=== Work item ===
Give again every line from the one with "Langue (72, 53)" through the last line of the data, exactly, and leave out the lines before it.

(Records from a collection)
******

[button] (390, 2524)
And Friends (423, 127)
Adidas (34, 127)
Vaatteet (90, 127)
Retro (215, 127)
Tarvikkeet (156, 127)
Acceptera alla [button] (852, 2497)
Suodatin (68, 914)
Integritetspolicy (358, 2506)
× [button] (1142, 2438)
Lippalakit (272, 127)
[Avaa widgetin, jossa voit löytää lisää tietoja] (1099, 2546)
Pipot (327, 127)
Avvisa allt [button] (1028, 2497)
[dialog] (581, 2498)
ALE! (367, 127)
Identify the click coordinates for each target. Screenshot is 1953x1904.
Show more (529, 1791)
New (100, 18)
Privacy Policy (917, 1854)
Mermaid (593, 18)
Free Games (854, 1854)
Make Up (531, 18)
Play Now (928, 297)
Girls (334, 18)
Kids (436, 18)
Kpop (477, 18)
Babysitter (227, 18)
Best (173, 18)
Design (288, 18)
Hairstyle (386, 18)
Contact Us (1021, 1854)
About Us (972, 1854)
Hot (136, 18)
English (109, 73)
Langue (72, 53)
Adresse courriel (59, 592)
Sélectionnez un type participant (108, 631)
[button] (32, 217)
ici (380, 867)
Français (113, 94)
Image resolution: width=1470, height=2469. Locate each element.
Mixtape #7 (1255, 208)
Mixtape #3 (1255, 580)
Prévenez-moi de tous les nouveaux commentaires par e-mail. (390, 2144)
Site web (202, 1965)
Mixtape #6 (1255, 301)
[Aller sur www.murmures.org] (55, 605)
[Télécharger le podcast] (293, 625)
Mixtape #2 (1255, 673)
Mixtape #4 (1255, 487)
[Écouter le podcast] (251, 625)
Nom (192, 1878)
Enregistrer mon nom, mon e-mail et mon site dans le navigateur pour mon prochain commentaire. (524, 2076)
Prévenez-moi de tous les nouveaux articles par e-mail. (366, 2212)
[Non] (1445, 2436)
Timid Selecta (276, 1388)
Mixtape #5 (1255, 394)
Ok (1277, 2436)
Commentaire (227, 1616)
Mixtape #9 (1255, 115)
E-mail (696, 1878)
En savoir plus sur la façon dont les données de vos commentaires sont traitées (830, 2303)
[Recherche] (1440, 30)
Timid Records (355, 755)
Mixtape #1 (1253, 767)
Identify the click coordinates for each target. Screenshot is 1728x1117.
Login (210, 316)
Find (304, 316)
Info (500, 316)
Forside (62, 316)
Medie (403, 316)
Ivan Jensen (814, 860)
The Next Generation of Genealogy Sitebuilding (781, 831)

******

=== Result of the task ===
Langue (72, 53)
Adresse courriel (59, 592)
Sélectionnez un type participant (108, 631)
[button] (32, 217)
ici (380, 867)
Français (113, 94)
Image resolution: width=1470, height=2469. Locate each element.
Mixtape #7 (1255, 208)
Mixtape #3 (1255, 580)
Prévenez-moi de tous les nouveaux commentaires par e-mail. (390, 2144)
Site web (202, 1965)
Mixtape #6 (1255, 301)
[Aller sur www.murmures.org] (55, 605)
[Télécharger le podcast] (293, 625)
Mixtape #2 (1255, 673)
Mixtape #4 (1255, 487)
[Écouter le podcast] (251, 625)
Nom (192, 1878)
Enregistrer mon nom, mon e-mail et mon site dans le navigateur pour mon prochain commentaire. (524, 2076)
Prévenez-moi de tous les nouveaux articles par e-mail. (366, 2212)
[Non] (1445, 2436)
Timid Selecta (276, 1388)
Mixtape #5 (1255, 394)
Ok (1277, 2436)
Commentaire (227, 1616)
Mixtape #9 (1255, 115)
E-mail (696, 1878)
En savoir plus sur la façon dont les données de vos commentaires sont traitées (830, 2303)
[Recherche] (1440, 30)
Timid Records (355, 755)
Mixtape #1 (1253, 767)
Identify the click coordinates for each target. Screenshot is 1728x1117.
Login (210, 316)
Find (304, 316)
Info (500, 316)
Forside (62, 316)
Medie (403, 316)
Ivan Jensen (814, 860)
The Next Generation of Genealogy Sitebuilding (781, 831)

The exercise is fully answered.